Tax-effective investing

July 10, 2014

Over the years it has been interesting to hear how people talk about income taxes.

Taxes affect everyone differently. People are critical about income taxes taking up too much of their earnings. Many recent graduates complain about high taxes while they are struggling to pay off student debt.

Some income earners might invest in risky tax shelter investments to reduce their income tax liability. They will quickly purchase an investment they ordinarily would never have considered, for the sole purpose of lowering their taxes.

To get elected, political parties often position themselves as the party that will keep income tax low. Lower taxes are attractive to voters and often result in the creation or expansion of businesses which may lead to an increase in jobs.
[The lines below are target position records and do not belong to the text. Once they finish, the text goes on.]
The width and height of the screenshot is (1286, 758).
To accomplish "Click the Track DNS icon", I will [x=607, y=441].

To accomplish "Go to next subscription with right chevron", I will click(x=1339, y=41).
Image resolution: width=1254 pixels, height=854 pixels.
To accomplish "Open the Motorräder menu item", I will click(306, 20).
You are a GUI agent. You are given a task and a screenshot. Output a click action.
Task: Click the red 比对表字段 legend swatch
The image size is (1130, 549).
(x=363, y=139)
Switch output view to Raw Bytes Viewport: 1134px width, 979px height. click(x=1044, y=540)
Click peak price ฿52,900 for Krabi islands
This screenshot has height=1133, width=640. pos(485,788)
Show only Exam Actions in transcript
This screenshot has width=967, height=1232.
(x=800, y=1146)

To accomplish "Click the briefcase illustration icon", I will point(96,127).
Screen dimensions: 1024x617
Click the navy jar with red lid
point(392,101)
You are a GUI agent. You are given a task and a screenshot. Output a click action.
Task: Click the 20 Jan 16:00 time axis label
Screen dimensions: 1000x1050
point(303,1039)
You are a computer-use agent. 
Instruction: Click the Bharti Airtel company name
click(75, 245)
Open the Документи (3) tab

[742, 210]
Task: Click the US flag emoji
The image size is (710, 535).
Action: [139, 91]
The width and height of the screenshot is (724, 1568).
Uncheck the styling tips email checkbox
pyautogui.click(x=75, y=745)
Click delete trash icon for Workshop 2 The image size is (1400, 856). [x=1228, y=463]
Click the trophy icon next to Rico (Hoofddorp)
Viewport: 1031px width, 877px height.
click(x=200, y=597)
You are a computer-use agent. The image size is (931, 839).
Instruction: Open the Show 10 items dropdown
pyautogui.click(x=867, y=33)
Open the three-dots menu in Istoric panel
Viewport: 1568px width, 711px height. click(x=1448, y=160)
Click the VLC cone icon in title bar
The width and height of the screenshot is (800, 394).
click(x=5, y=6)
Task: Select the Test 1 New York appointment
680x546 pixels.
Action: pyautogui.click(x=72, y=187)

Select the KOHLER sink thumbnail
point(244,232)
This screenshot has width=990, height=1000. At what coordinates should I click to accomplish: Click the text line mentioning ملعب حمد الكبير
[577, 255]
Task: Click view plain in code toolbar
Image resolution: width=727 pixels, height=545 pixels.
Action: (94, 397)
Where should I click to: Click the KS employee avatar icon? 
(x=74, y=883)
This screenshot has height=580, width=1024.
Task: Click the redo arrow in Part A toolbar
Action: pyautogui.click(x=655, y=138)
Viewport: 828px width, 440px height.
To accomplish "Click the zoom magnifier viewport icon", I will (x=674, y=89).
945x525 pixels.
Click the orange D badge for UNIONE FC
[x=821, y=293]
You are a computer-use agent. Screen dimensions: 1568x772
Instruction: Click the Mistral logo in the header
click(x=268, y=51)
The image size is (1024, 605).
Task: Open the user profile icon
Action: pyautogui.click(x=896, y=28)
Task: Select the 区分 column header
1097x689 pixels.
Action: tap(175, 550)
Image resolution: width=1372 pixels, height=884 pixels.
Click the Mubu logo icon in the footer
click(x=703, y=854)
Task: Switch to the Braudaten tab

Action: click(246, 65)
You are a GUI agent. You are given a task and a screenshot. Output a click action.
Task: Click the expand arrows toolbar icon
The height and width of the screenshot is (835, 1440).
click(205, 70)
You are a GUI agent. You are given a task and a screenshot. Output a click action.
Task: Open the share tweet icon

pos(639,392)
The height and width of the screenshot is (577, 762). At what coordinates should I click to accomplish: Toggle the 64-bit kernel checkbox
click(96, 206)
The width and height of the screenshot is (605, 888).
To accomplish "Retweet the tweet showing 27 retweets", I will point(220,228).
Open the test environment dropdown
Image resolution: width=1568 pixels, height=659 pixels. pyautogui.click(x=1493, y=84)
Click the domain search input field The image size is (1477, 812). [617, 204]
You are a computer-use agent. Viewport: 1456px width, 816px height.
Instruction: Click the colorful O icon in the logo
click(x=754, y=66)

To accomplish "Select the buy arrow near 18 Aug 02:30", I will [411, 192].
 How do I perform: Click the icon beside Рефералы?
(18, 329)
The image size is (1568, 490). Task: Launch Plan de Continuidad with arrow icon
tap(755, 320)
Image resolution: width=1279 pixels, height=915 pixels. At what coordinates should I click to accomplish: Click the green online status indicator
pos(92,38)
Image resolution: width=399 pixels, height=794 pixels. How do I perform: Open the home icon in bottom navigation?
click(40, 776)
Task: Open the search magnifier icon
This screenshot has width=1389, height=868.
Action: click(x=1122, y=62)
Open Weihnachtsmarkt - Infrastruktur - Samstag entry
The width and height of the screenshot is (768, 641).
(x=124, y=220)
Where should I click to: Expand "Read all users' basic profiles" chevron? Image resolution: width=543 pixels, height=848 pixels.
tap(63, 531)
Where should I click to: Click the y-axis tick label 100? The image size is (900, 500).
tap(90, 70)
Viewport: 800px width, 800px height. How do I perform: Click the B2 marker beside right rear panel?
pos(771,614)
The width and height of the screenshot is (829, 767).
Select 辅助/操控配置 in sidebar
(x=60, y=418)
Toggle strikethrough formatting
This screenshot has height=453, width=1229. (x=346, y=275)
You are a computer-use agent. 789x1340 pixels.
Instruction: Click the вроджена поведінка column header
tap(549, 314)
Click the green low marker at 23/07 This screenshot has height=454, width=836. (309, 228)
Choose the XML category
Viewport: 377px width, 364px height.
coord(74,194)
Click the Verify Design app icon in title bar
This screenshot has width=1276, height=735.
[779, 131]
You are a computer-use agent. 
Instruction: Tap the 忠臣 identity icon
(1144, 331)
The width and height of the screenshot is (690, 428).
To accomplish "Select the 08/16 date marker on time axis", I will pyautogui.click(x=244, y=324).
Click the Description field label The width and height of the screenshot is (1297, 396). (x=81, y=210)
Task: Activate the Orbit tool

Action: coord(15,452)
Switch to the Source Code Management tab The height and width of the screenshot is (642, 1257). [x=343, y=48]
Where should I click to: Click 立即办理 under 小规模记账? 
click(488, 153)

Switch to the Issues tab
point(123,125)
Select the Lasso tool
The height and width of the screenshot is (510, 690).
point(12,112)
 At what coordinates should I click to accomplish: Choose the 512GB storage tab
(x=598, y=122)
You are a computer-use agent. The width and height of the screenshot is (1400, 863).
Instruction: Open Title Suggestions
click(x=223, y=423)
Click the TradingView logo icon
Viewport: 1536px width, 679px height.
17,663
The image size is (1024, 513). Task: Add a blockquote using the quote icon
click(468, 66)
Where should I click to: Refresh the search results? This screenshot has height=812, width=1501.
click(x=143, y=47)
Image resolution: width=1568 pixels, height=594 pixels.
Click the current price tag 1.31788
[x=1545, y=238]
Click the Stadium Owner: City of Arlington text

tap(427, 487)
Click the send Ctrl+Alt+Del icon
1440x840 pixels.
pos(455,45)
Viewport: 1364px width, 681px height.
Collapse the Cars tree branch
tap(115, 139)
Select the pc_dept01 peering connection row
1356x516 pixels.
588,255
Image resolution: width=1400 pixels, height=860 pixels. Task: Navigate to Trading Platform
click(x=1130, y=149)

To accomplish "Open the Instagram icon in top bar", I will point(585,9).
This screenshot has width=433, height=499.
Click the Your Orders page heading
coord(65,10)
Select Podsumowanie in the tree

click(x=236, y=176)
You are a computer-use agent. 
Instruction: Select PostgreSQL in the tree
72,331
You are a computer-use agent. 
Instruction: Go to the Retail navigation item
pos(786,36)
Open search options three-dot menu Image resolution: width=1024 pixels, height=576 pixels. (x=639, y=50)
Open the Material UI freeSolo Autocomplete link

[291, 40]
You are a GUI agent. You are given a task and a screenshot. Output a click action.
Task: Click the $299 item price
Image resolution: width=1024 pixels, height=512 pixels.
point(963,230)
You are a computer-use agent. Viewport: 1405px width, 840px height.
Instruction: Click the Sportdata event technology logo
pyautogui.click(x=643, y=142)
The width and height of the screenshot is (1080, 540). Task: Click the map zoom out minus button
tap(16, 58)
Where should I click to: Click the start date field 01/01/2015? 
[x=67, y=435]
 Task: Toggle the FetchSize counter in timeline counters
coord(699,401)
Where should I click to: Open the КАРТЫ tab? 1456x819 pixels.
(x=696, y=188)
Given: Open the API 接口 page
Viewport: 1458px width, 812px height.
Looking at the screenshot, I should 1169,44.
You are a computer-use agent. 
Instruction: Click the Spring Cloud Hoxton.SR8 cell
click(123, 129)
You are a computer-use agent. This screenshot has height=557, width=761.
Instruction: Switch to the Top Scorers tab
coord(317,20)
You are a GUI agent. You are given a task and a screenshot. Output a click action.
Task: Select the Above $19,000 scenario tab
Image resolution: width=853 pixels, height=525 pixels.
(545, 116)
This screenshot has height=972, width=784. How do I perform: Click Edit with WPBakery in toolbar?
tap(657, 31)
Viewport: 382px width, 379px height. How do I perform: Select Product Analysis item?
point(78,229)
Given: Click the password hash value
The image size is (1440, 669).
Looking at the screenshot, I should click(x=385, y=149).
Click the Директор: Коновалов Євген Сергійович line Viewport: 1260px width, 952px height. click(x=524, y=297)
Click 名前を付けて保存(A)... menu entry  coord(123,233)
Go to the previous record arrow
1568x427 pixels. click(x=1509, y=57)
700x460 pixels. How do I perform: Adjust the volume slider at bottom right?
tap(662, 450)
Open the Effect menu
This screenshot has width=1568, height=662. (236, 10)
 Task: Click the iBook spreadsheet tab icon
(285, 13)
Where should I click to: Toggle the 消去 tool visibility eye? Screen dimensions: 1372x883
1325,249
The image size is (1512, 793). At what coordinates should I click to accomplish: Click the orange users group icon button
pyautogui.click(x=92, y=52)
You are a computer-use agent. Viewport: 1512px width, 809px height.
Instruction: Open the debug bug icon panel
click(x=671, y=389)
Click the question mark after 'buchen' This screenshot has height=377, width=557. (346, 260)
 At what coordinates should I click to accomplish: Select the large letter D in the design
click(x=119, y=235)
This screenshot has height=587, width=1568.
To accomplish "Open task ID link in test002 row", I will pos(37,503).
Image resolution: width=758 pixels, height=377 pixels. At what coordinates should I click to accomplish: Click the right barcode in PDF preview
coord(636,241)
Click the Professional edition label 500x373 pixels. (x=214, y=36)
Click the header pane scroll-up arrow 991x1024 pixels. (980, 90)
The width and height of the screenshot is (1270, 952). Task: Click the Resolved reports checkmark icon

When people are discussing their financial planning and investment objectives, the subject of being more tax-effective comes up frequently. They have the perception that others have strategies to pay less income tax and they want the same advantage.

Often in life it is the simple things that make the most sense. Tax planning is a good example of doing the simple things well in order to reduce your income tax liability. The easiest solution for lowering your taxes is to properly design your investment portfolio. This is an area in which most investors are unsuccessful.

The first part of designing an investment portfolio is determining the asset allocation between stocks and bonds. That decision is a trade-off between how much risk you are comfortable with and how much risk you should take to achieve your objective.

The riskier asset class is stocks. They have a higher degree of volatility than bonds and will most likely have a greater return over the long-term. Assume your decision is to invest 60 percent in stocks and 40 percent in bonds. That is a start but it is only half of the process.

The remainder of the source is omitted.